Abstract
Hadley circulations in radiative–convective equilibrium are investigated using an idealistic axially symmetric model. Calculations show that the distribution of temperature in the Hadley cell is controlled by the moist process; the vertical profiles are close to the moist-adiabatic profile in the precipitating ascent branch, and the latitudinal distribution is nearly uniform. A sharp meridional temperature gradient exists within the poleward sloping boundary of the cell. Similar to Held and Hou, the latitudinal gradient of the vertically averaged temperature is determined by the cyclostrophic wind balance with the angular momentum–conserving flow in the upper layer.

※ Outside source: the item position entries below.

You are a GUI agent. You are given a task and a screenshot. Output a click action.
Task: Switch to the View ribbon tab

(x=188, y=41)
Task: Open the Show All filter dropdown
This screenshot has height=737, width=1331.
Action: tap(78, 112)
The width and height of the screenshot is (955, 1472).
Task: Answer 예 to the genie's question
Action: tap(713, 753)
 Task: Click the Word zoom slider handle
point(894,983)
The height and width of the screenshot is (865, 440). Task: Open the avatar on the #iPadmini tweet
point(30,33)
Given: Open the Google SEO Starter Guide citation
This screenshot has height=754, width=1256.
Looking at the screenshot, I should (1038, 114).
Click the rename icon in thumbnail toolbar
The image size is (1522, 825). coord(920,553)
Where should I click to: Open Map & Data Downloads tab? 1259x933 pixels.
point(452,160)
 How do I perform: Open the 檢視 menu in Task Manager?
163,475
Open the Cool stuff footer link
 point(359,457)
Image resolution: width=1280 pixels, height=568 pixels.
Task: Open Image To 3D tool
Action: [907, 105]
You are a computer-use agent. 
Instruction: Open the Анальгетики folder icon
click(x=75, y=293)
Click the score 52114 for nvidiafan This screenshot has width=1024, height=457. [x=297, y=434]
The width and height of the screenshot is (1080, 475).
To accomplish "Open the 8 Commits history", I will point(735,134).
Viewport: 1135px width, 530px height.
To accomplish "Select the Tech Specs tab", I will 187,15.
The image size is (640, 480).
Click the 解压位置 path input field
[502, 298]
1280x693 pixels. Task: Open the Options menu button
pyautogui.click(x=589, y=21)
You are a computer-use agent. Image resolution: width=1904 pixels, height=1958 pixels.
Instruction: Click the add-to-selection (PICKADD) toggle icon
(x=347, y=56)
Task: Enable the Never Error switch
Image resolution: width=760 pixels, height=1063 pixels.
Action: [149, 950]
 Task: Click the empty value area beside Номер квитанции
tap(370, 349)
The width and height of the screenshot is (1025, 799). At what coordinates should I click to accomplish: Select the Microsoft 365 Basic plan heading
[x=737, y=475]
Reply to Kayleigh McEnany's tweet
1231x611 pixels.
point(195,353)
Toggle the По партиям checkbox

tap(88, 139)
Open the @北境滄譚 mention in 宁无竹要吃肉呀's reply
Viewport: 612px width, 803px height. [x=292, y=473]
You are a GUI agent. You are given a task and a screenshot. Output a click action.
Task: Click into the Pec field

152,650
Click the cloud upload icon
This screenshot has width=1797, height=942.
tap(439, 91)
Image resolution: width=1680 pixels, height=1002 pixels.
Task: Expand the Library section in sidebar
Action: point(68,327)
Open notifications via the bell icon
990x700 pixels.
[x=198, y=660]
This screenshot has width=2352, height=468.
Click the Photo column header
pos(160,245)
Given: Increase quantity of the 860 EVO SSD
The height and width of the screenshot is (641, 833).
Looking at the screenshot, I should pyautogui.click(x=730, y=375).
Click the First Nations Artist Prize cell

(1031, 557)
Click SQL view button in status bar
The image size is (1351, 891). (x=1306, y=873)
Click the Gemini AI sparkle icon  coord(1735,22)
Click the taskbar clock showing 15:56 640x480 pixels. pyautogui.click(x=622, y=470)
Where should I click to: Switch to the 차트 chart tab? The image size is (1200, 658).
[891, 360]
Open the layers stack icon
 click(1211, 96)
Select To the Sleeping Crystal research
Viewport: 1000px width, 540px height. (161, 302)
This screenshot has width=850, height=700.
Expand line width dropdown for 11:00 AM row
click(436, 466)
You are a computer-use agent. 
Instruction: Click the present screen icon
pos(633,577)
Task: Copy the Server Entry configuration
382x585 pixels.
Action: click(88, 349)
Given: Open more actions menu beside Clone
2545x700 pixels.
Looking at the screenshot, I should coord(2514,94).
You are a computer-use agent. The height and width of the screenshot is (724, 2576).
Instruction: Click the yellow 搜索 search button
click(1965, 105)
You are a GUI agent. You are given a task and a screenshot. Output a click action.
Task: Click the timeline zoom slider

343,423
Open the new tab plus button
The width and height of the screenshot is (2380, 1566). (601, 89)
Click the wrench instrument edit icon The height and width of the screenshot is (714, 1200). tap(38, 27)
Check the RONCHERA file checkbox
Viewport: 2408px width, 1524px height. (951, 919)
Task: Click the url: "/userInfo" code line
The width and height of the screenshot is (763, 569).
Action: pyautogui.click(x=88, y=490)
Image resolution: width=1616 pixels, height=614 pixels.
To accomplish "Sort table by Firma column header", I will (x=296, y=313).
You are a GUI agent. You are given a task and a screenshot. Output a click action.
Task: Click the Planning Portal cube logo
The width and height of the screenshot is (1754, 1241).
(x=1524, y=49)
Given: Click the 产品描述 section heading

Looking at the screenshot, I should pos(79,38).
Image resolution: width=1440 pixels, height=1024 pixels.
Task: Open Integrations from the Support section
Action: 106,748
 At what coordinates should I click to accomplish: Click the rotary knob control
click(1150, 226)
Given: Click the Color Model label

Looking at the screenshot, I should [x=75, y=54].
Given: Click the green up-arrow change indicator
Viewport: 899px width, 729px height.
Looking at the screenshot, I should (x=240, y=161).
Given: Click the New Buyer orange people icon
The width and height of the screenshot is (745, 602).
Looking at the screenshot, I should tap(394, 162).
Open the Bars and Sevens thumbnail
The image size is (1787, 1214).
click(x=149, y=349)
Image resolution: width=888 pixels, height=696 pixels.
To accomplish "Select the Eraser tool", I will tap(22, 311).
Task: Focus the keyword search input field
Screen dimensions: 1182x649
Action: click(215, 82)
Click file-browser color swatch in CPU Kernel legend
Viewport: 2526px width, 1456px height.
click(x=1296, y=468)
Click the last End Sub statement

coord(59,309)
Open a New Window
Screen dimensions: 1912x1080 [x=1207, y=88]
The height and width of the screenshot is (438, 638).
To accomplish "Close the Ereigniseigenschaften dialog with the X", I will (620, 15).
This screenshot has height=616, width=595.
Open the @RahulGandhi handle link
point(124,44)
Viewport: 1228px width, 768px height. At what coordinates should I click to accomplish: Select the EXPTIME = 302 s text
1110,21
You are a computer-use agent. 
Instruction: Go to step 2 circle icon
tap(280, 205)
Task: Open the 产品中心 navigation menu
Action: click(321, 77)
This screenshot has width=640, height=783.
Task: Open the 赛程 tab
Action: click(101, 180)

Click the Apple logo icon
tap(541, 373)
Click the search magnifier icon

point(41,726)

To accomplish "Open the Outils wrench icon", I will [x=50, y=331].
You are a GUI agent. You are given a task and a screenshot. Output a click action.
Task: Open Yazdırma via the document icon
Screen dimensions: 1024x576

The region where the Hadley cell exists can easily be predicted from the relationship between the profiles of the surface temperature and the vertically averaged temperature. Under the condition that the solar flux is specified, however, because of the interaction between the atmospheric circulation and the surface temperature, the behavior of the Hadley cell is a little more complicated. In particular, if the rotation rate is faster than or equal to the terrestrial value, two peaks of the upward motion exist on both sides of the equator.
Contrary to the traditional view of a steady indirect cell (the Ferrel cell), a systematic multicell structure exists in the middle and high latitudes. The horizontal scale of the cells is about 1000 km. They move equatorward at a speed of ∼1 m s−1.